*AIM A*.
In the listing, copy out the lines beginning at the one that contains "The height and" and ending after the one that contains "tap(197, 195)". Leave the pictures out of your answer.

*QUOTED PASSAGE*.

--- start ---

# Sport/bucked seats Audi TT RS.



## The Pretender (May 16, 2015)

almost all TT RS cars out now have the normal Audi TT sport seats.










But there will also be a "fixed back" bucked seat available in due time, like the one in the R8.










Or in Audi Exclusive edition. 










What would you choose: "Sport seat" or "Bucket seat". ??


----------



## noname (Aug 20, 2015)

SS..and its entire army to kill who'll buy the BS


----------



## Rev (Nov 17, 2015)

The buckets look quite nice but if you can't adjust them then I'd go with the super sports.

TBH I quite like the standard seats in the TT, no worry about the plastic sides then


----------



## VTTS (Dec 24, 2016)

Sports seats; at least they're adjustable. However if someone offered me an R8 (which obviously have the bucket seats) I wouldn't say no 

Sent from my iPhone using Tapatalk


----------



## TerryCTR (Nov 12, 2009)

Recently I saw someone fitted 911 GT3 RS buckets with a quilted look in a Mk2 RS - looked 8)


----------



## Piker Mark (Nov 16, 2011)

The super sports seats in the TTS and RS are very good. I tend to find Audi bucket seats to be uncomfortable - I'd option them off the R8 plus if I was ordering one. I'd certainly not spec them on a TT RS, the standard seats are as I said, excellent. Porsche buckets are even worse - mate has previous gen' Cayman GTS and that has buckets - after half hour in that your back starts to creak. lol. The one that really stands out is the new Focus RS - my brother has one and the buckets in that are horrendously uncomfortable, as well as being set about two feet off the ground...


----------



## daddow (Jan 1, 2017)

Piker Mark said:


> The super sports seats in the TTS and RS are very good. I tend to find Audi bucket seats to be uncomfortable - I'd option them off the R8 plus if I was ordering one. I'd certainly not spec them on a TT RS, the standard seats are as I said, excellent. Porsche buckets are even worse - mate has previous gen' Cayman GTS and that has buckets - after half hour in that your back starts to creak. lol. The one that really stands out is the new Focus RS - my brother has one and the buckets in that are horrendously uncomfortable, as well as being set about two feet off the ground...


I had the MK3 diesel and MK3 235 tfsi, the seats were awful I was always shifting position, now have the MK3 TTS what a difference so comfortable I don' believe the difference.


----------

--- end ---

*AIM B*.
Answer these questions from the forum thread on Audi TT RS seats.
(i) Which car's bucket seat does the first post compare the coming "fixed back" seat to?
(ii) What seats did TerryCTR see fitted in a Mk2 RS?
(iii) Which MK3 model does daddow now have?

*SUPPLIED RECORDS*.

--- start ---

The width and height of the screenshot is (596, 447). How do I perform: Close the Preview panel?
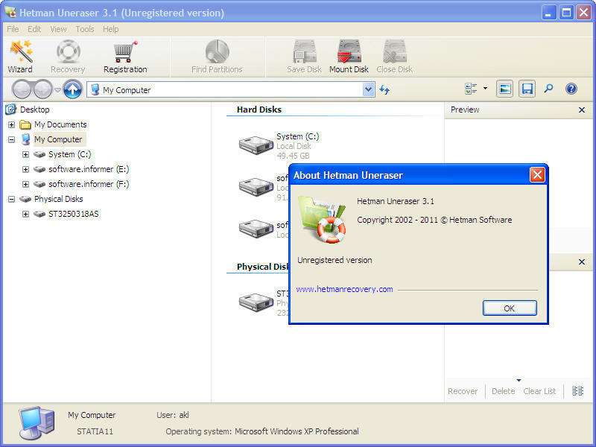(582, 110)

--- end ---
--- start ---

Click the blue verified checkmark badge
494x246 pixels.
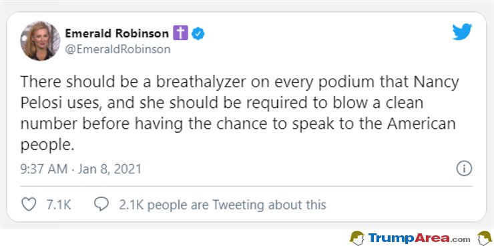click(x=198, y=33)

--- end ---
--- start ---

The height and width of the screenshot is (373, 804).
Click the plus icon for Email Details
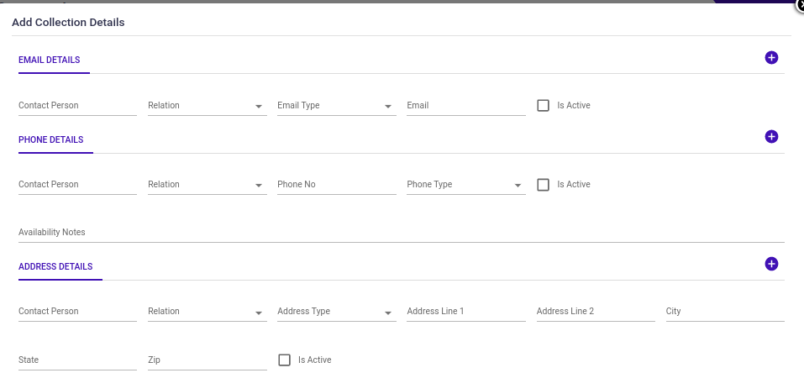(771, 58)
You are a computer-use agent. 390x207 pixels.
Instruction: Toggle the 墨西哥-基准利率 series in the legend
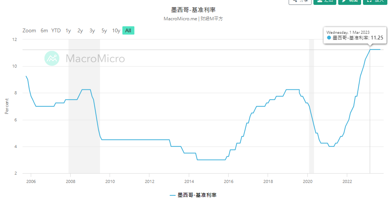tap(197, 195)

--- end ---

*RESPONSE A*.
The height and width of the screenshot is (373, 804).
Click the plus icon for Email Details
(771, 58)
You are a computer-use agent. 390x207 pixels.
Instruction: Toggle the 墨西哥-基准利率 series in the legend
tap(197, 195)

*RESPONSE B*.
(i) The R8.
(ii) 911 GT3 RS buckets with a quilted look.
(iii) The MK3 TTS.